Tarea asignada A » Según la carta, ¿cuánto tiempo se tardó en recitar la nueva obra?
Tarea asignada B » Enumera, por favor, los aspectos de la nueva obra que Cable elogia en la carta, junto con el juicio que da de cada uno.

Cartas de amor
Cartas de amor 
PITTSBURGH, 29 DE DICIEMBRE [DE 1884]
Bueno, querida mamá, el bebé ha nacido. Esta noche he leído la nueva obra; la obra que fue una ruina y fracasó hace meses por culpa de la insensibilidad de Clara Spaulding; y es la carta más importante que tengo en mi baraja. Siempre lo he pensado. Ha ido progresando al alza; y los elogios de Cable no son sólo grandes, son abrumadores. Dice que la calidad de esta literatura es de primera… grandiosa; la verdad de lo que es la naturaleza de un chico, algo indiscutible; el humor, constante y encantador; el final, dramático, lleno de movimiento, de sorpresa y de ímpetu. Vamos, que la ha descrito muy correctamente. He tardado 45 minutos en recitarla, (no he utilizado ningún apunte), y no he tenido ni un momento de duda, ni un momento de silencio. Ah… Si ha ido así en su estado natural y rudimentario, ¿cómo irá cuando la tenga dominada? La leo en dos mitades, y Cable canta un par de canciones entremedias.
Piénsalo, estoy seguro de que Clara nunca ha oído esto; ni tú: creo que aquella noche me indigné antes de llegar a esta conclusión. Éste es solamente el episodio en el que Tom y Huck llenan la cabaña de Jim de reptiles, y luego lo liberan, por la noche, con una multitud de granjeros persiguiéndoles con armas.
Hoy he oído a un fabuloso músico de banjo. Te quiero, te quiero, cariño.

Información proporcionada »
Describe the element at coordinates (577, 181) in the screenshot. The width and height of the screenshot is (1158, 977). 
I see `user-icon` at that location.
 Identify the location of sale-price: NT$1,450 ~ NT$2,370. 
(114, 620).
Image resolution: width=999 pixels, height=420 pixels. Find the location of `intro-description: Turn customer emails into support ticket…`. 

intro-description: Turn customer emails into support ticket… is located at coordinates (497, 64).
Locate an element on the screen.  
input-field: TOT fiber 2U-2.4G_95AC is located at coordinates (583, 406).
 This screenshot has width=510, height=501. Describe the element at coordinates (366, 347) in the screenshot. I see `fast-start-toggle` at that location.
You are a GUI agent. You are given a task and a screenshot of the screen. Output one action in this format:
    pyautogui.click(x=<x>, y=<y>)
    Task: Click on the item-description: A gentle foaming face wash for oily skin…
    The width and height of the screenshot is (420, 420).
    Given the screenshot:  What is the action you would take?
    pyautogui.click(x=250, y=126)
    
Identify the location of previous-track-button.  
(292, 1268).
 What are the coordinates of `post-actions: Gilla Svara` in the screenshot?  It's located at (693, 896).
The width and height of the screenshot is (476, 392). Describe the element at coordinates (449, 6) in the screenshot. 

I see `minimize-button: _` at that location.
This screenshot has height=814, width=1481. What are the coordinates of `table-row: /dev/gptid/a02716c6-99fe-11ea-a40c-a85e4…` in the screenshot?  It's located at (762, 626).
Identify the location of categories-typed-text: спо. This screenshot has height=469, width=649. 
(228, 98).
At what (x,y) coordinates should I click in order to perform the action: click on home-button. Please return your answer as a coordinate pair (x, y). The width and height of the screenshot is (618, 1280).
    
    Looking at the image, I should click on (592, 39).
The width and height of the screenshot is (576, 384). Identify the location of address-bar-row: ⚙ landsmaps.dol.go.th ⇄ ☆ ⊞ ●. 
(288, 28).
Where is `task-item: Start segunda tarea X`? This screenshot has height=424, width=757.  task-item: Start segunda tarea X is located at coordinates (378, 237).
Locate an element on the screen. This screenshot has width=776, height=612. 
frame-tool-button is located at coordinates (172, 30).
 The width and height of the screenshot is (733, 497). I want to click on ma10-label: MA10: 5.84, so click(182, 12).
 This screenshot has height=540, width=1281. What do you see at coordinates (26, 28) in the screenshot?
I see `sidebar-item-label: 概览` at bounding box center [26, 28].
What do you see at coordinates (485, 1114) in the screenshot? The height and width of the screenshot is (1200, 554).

Respuesta A » 45 minutos.

Respuesta B »
- La calidad de la literatura: de primera, grandiosa.
- La verdad de lo que es la naturaleza de un chico: algo indiscutible.
- El humor: constante y encantador.
- El final: dramático, lleno de movimiento, de sorpresa y de ímpetu.